» **Task**
Repeat exactly, and only, the lines of the entries below from the one with "[Subscribe] (571, 2477)" through the one with "Meet the Organizations", both ends included.

(Saved data entries)

====

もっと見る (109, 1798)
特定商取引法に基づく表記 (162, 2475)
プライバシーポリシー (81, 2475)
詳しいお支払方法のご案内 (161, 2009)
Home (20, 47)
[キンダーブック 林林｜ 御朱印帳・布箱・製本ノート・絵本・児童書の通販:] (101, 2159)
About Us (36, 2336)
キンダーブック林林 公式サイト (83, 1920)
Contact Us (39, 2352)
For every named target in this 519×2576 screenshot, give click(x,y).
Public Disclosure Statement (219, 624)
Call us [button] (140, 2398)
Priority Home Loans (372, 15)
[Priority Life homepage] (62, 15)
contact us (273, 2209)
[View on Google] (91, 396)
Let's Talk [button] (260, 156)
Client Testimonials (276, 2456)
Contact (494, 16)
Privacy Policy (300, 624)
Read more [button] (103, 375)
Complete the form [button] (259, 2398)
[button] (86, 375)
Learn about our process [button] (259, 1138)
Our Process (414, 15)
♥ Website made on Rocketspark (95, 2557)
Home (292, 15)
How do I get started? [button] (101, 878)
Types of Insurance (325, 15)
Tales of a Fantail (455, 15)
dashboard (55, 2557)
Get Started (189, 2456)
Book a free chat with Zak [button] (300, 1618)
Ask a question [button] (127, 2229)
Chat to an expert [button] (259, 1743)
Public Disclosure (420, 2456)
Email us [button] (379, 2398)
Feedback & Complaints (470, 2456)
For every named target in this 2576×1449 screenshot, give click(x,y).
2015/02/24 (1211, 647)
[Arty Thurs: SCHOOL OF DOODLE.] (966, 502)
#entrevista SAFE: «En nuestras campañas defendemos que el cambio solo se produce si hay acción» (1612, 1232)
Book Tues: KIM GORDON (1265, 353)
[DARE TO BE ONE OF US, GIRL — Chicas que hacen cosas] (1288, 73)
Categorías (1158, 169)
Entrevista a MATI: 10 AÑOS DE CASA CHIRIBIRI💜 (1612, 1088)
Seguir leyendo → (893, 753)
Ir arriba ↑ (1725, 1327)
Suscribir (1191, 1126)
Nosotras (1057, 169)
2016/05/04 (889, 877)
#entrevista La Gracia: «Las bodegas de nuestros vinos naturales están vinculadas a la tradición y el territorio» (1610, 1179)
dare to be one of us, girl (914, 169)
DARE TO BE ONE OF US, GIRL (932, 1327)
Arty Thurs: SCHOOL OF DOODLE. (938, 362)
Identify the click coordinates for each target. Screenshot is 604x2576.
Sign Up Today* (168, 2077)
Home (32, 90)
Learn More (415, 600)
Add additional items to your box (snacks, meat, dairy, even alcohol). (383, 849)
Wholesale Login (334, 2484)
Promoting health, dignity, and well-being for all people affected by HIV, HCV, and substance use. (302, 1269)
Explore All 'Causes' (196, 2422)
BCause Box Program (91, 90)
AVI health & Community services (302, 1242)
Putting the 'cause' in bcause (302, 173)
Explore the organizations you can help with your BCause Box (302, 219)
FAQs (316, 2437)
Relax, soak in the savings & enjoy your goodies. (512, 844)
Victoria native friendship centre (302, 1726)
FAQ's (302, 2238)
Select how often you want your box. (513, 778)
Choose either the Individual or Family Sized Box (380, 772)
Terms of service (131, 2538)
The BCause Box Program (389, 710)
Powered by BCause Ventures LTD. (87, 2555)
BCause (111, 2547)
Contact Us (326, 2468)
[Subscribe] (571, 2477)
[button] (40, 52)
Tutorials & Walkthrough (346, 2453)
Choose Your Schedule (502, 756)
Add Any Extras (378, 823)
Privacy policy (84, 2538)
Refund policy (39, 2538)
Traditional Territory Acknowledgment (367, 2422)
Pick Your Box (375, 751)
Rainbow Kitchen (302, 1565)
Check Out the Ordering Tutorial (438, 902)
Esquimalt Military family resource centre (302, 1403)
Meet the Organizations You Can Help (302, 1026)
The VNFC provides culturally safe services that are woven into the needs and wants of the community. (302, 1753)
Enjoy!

====

» **Reply to the exercise**
[Subscribe] (571, 2477)
[button] (40, 52)
Tutorials & Walkthrough (346, 2453)
Choose Your Schedule (502, 756)
Add Any Extras (378, 823)
Privacy policy (84, 2538)
Refund policy (39, 2538)
Traditional Territory Acknowledgment (367, 2422)
Pick Your Box (375, 751)
Rainbow Kitchen (302, 1565)
Check Out the Ordering Tutorial (438, 902)
Esquimalt Military family resource centre (302, 1403)
Meet the Organizations You Can Help (302, 1026)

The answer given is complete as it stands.